== TASKS AND EXERCISES ==
1 - In the FPL rate-plan excerpt, what allowed regulatory ROE midpoint does FPL expect to propose?
2 - Carry on the FPL base rate proceeding excerpt, picking up after its final sentence.

== EXCERPTED PASSAGE ==
****************

In January 2016, FPL filed a formal notification with the FPSC indicating its intent to initiate a base rate proceeding, consisting of a four-year rate plan that would begin in January 2017 following the expiration of the 2012 rate agreement at the end of 2016. The notification stated that, based on preliminary estimates, FPL expects to request an increase to base annual revenue requirements of (i) approximately $860 million effective January 2017, (ii) approximately $265 million effective January 2018, and (iii) approximately $200 million effective when the proposed natural gas-fired combined-cycle unit in Okeechobee County, Florida becomes operational, which is expected to occur in mid-2019 (see FPL Sources of Generation - Fossil Operations - Capital Initiatives above). Under the proposed rate plan, FPL commits that if its requested adjustments to base annual revenue requirements are approved, it will not request further adjustments for 2020. In addition, FPL expects to propose an allowed regulatory ROE midpoint of 11.50%, which includes a 50 basis point performance adder. FPL expects to file its formal request to initiate a base rate proceeding in March 2016.

****************

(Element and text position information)

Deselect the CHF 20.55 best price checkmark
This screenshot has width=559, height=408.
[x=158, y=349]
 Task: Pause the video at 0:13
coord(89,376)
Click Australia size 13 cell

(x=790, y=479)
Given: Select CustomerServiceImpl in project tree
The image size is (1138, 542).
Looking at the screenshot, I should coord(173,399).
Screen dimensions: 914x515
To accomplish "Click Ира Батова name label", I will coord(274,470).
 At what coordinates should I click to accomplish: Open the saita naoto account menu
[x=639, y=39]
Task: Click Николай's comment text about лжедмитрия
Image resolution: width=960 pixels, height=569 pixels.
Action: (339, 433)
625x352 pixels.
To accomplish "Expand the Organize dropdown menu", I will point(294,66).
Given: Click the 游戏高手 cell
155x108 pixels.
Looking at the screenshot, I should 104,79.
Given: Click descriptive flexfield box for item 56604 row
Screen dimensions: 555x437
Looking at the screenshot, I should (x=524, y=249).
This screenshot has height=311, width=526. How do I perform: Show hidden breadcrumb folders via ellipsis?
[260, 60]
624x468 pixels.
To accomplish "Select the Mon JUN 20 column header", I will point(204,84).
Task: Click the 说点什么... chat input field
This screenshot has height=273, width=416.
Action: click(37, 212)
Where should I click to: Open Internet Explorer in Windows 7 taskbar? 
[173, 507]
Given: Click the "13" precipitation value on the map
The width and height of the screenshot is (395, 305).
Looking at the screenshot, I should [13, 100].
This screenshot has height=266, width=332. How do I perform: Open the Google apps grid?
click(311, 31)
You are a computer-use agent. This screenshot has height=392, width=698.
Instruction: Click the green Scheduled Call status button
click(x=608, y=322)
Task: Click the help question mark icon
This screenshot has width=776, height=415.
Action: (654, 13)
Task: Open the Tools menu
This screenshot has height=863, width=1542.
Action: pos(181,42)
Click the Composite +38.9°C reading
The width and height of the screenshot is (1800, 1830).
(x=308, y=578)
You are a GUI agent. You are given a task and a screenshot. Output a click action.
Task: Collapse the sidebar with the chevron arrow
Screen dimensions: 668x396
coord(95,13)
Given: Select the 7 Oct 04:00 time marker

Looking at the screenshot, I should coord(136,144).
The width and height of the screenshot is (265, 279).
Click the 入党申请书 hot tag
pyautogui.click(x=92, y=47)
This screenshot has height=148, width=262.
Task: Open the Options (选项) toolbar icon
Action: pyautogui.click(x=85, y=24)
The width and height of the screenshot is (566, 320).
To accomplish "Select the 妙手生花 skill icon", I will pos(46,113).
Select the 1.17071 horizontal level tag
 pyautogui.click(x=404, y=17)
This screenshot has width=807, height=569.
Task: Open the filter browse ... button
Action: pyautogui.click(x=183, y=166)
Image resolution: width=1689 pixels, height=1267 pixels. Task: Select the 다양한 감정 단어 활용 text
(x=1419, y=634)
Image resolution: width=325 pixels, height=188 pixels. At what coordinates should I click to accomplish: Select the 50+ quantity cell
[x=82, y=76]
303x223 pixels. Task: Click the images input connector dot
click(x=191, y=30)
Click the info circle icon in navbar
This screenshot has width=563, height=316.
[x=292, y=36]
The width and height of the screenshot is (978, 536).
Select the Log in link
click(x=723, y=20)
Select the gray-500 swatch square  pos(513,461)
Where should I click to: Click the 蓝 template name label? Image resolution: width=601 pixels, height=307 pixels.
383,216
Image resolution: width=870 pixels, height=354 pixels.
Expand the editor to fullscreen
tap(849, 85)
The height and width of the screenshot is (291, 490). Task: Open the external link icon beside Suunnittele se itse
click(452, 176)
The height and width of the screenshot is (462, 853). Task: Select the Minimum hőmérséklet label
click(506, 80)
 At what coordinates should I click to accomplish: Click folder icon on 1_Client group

****************

== ANSWERS TO THE EXERCISE ==
1 - 11.50%

2 -
Cost Recovery Clauses. Cost recovery clauses, which are designed to permit full recovery of certain costs and provide a return on certain assets allowed to be recovered through the various clauses, include substantially all fuel, purchased power and interchange expense, certain construction-related costs and conservation and certain environmental-related costs. Cost recovery clause costs are recovered through levelized monthly charges per kWh or kW, depending on the customer's rate class. These cost recovery clause charges are calculated at least annually based on estimated costs and estimated customer usage for the following year, plus or minus true-up adjustments to reflect the estimated over or under recovery of costs for the current and prior periods. An adjustment to the levelized charges may be approved during the course of a year to reflect revised estimates.
Fuel costs and energy charges under the purchased power agreements are recovered from customers through the fuel clause, the most significant of the cost recovery clauses in terms of operating revenues. FPL uses a risk management fuel procurement program which has been approved by the FPSC. The FPSC reviews the program activities and results for prudence annually as part of its review of fuel costs. The program is intended to manage fuel price volatility by locking in fuel prices for a portion of FPL's fuel requirements. See FPL Energy Marketing and Trading above, Note 1 - Rate Regulation and Note 3. Costs associated with FPL’s investments in natural gas production wells are also recovered through the fuel clause. See FPL Sources of Generation - Fossil Operations above.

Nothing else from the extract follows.